The first painting shows a pair of beardless figures. On the left, a male with short curly brown hair is shown in a three-quarter view. He holds an upright trident in his left hand and wears a long yellow tunic decorated with a red band with yellow and green roundels about the neck (Kawami, 1987b, pp. 30-52). A mantle is wrapped around his waist and falls over his left shoulder in a triangular fold. Standing to the right of the trident bearer, a female figure holds a long rod with a rounded head against her left shoulder, which Kawami (1987, p. 31), following Herzfeld, identified as a mace. Apparently, she wore a yellow sleeveless gown, gathered above her right breast by a roundel or brooch with a mounted stone in the center. The mace-bearer has her right hand raised, and her left elbow virtually leaned against the upper arch of the window, while the head of the beardless trident-bearer protruded slightly into the painted cornice at the top of the wall. Their identity remains to be established. Herzfeld saw the figures as deities, but Kawami (1987b, pp. 32-52) has strongly opposed this interpretation (Herzfeld, 1941, p. 296; for the interpretation as a Saošyant, a Zoroastrian world savior [see ASTVAT̰.ƎRƎTA], with a mace, see Ghanimati, 2001, pp. 171-74).

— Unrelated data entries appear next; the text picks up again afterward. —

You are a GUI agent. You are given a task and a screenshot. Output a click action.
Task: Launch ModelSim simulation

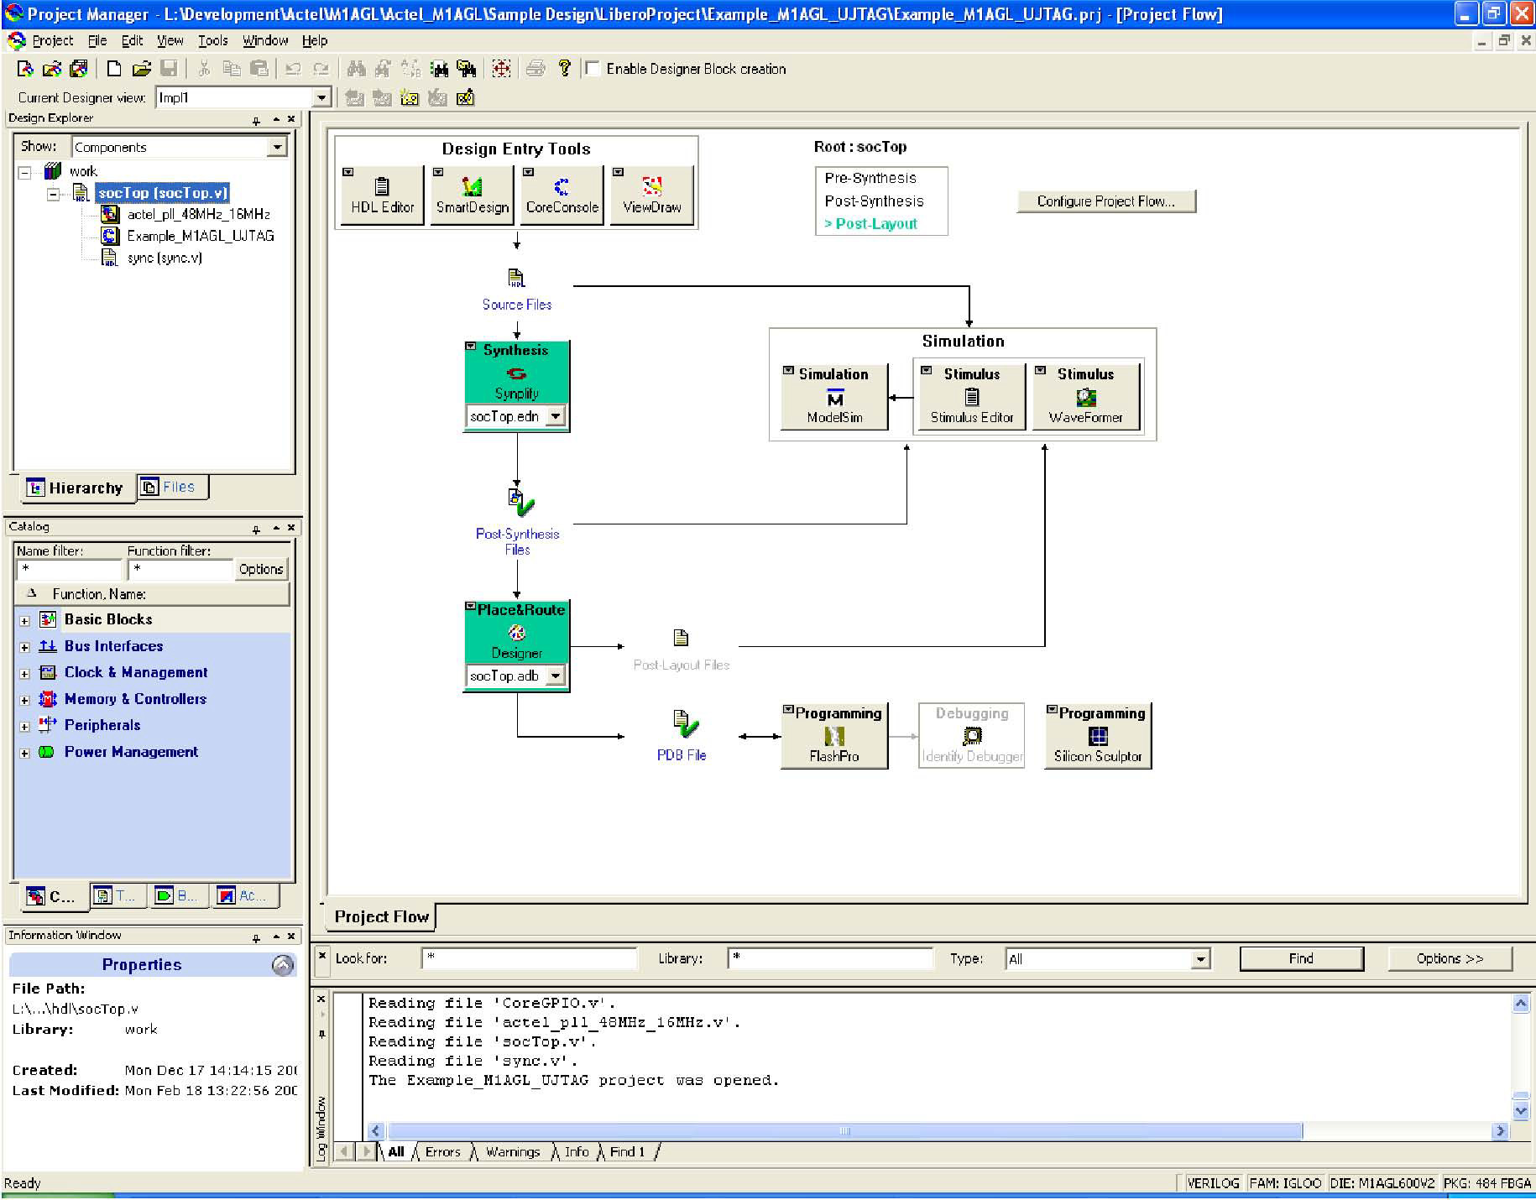(x=833, y=398)
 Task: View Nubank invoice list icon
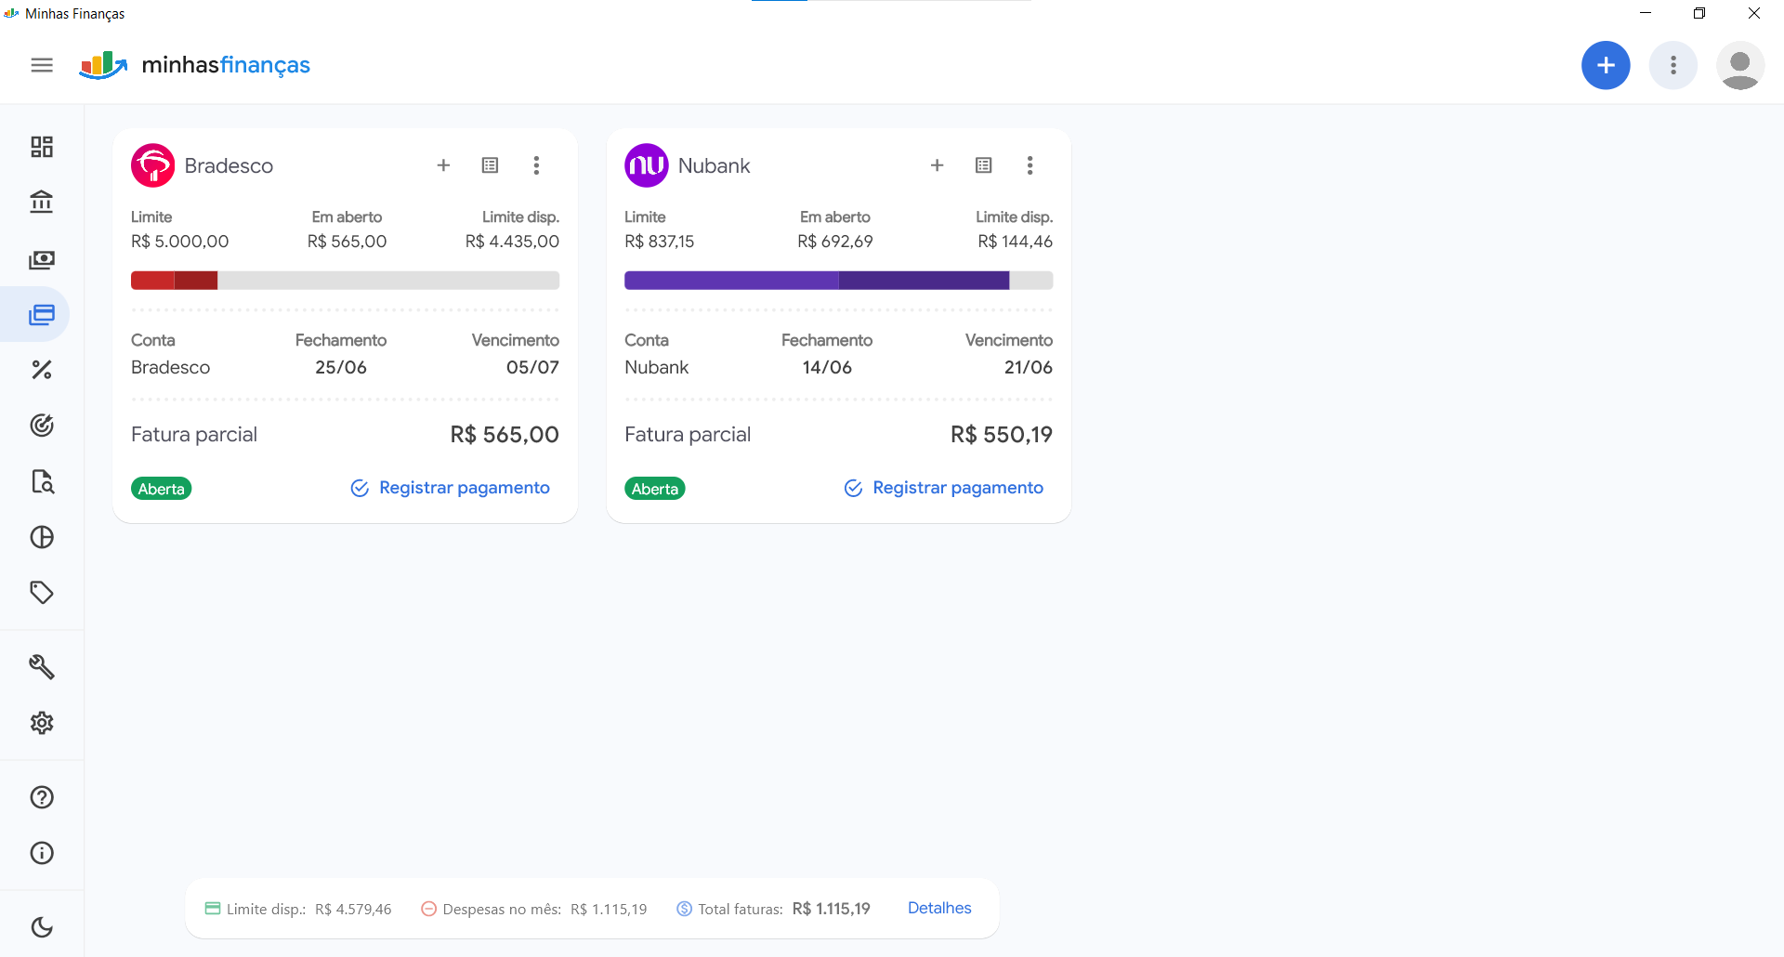983,165
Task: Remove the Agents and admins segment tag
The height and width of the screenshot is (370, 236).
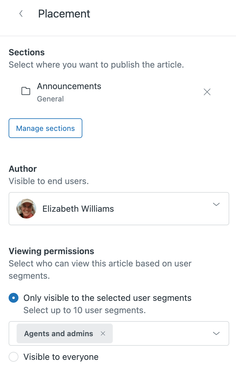Action: 103,333
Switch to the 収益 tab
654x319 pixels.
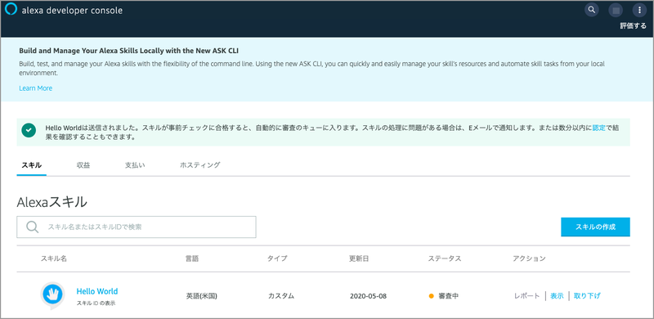click(x=83, y=165)
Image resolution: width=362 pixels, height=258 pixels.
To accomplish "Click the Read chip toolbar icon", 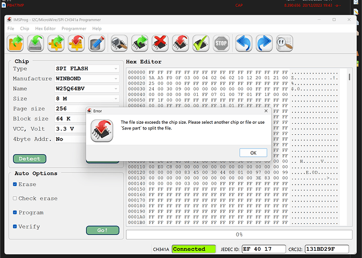I will (x=140, y=43).
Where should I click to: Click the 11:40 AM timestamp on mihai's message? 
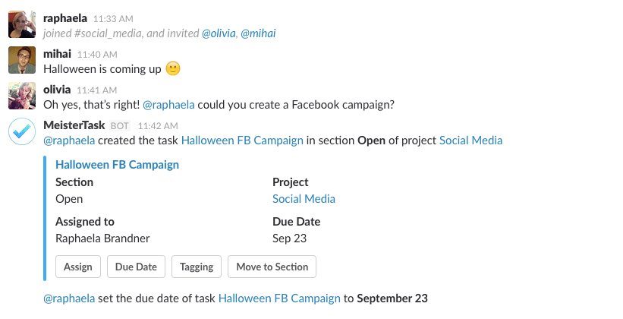pos(97,54)
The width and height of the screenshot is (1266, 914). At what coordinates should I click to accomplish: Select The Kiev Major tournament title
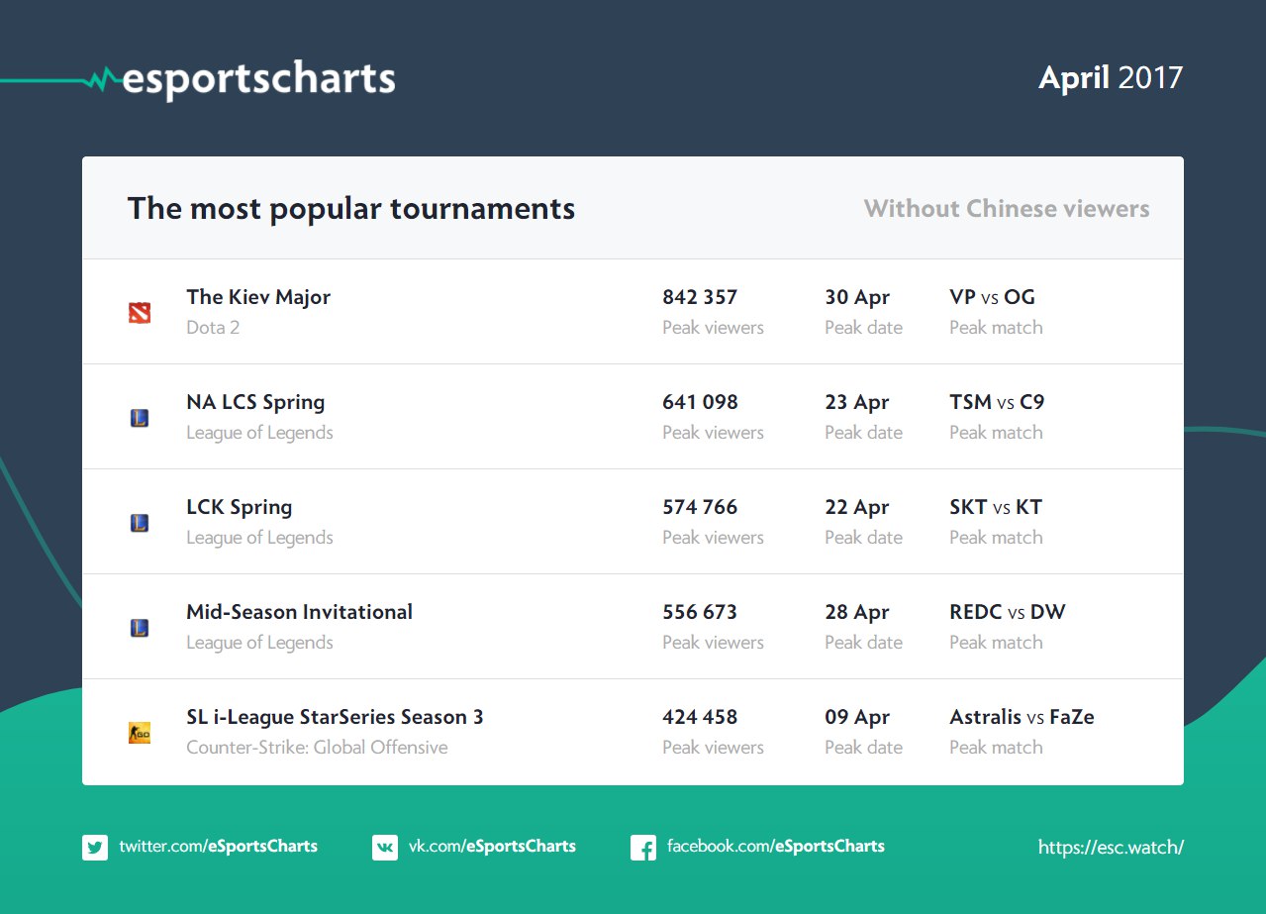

The wall between the second and third windows was decorated with three standing figures, probably men (Kawami, 1987b, pp. 32-33). Like the gallery’s other figures, they are only visible from the waist upwards, showing broad, sloping shoulders and thick necks with small heads. They stand in three-quarter view, grouped very closely while turned to the viewer’s left. The two on the left wear tunics and mantles over the left shoulder, like the mace carrier, and have dark hair and rounded beards. But the third figure is beardless, and wears a round headgear with a thin rim and a wing-like feature at each side. His tunic is white, and he carries a reddish-brown and yellow shield. These figures are also not identified.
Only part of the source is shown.